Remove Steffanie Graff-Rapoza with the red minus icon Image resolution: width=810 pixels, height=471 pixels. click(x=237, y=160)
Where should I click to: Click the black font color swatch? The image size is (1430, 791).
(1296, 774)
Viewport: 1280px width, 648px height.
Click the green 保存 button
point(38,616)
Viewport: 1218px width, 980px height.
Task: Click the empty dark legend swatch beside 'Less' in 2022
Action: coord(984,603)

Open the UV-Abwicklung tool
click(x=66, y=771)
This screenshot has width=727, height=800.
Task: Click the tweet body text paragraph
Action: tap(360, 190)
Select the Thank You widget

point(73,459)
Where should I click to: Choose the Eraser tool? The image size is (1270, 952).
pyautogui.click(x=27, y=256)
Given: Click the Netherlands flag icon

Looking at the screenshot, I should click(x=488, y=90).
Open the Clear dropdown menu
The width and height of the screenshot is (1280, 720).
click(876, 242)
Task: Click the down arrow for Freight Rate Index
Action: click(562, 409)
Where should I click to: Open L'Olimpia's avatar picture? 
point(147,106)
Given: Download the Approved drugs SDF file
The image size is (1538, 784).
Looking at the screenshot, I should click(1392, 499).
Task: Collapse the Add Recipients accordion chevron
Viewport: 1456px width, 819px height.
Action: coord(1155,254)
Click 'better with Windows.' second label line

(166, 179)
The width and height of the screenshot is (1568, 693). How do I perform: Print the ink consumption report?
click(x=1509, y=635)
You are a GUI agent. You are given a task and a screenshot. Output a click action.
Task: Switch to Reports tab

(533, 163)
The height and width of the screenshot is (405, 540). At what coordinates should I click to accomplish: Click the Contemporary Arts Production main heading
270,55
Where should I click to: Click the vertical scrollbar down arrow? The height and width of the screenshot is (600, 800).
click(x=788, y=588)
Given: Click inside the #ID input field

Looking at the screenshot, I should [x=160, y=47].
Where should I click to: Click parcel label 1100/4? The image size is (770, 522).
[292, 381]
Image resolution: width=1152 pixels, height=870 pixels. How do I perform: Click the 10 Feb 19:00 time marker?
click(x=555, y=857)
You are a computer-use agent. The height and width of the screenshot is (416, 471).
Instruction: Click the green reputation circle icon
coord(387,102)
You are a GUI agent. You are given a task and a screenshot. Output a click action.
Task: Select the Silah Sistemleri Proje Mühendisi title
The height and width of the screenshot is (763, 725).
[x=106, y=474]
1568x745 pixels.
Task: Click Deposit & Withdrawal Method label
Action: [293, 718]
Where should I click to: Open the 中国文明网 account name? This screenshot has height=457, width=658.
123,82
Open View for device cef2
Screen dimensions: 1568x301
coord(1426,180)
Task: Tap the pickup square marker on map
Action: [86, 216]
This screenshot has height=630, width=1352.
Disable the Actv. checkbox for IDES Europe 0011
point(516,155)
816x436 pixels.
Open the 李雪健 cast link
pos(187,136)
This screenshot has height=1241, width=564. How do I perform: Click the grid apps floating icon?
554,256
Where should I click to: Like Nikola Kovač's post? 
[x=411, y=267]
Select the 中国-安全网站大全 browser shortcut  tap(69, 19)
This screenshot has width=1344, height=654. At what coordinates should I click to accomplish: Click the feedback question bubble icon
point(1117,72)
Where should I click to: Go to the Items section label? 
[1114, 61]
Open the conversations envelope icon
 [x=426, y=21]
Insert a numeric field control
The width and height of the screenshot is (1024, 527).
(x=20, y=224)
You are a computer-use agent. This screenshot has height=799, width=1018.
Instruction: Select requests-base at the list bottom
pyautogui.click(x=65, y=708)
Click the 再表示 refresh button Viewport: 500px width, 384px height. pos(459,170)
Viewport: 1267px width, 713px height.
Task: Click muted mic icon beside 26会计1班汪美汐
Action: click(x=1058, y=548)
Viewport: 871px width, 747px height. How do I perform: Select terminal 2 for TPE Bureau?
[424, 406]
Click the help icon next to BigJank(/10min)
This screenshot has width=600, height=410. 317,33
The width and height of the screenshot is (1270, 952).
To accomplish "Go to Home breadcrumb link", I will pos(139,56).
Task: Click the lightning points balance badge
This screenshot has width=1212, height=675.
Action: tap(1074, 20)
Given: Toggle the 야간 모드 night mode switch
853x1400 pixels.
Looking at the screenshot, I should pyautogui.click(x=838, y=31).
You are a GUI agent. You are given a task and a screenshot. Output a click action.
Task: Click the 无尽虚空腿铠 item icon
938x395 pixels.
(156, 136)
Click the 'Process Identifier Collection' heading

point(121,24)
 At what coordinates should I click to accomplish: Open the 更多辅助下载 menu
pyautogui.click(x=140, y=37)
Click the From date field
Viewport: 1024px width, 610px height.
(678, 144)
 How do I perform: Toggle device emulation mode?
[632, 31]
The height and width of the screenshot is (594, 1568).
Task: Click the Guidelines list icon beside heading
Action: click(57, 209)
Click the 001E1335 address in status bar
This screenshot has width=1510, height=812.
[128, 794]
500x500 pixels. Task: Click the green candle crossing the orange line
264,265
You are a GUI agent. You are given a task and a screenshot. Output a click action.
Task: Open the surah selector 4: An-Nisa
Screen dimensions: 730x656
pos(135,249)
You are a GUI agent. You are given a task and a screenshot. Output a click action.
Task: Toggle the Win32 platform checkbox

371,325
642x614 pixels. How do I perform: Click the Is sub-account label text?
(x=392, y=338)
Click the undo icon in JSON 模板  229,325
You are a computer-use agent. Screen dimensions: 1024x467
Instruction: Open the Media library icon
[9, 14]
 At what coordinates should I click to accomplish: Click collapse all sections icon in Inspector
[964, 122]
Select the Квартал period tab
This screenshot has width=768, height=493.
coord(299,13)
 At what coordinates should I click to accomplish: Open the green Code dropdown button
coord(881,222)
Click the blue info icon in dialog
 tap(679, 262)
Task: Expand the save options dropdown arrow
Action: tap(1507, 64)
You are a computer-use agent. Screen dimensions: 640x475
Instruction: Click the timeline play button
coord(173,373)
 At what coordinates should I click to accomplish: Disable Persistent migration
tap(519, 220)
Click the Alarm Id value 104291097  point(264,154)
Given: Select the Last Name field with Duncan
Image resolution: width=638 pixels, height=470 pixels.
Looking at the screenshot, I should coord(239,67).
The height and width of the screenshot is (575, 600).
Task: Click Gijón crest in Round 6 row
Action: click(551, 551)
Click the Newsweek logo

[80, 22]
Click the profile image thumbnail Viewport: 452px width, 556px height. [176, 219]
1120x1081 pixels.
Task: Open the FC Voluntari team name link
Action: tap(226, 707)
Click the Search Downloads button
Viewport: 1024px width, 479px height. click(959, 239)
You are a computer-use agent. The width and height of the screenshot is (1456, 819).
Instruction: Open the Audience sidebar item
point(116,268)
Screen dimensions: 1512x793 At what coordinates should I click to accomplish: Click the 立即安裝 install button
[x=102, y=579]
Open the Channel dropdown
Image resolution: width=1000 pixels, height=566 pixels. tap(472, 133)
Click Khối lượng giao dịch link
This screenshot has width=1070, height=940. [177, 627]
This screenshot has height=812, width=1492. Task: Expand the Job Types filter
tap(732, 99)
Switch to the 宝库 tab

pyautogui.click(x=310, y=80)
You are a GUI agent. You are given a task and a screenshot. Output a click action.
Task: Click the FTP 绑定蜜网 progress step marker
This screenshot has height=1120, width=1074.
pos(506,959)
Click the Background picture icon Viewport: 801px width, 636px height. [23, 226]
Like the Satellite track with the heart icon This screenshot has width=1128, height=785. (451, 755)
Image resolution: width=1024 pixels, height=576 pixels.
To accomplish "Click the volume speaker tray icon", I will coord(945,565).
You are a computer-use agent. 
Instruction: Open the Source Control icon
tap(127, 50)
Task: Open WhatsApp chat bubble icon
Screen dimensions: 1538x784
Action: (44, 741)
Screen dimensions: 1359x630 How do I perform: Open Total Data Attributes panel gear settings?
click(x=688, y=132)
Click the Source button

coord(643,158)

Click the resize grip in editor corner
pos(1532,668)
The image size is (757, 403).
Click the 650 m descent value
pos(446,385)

------

> [To do]: Please identify each line in the data above that contains the word "Source" and copy those lines out in full.

> [Written response]:
Instruction: Open the Source Control icon
Click the Source button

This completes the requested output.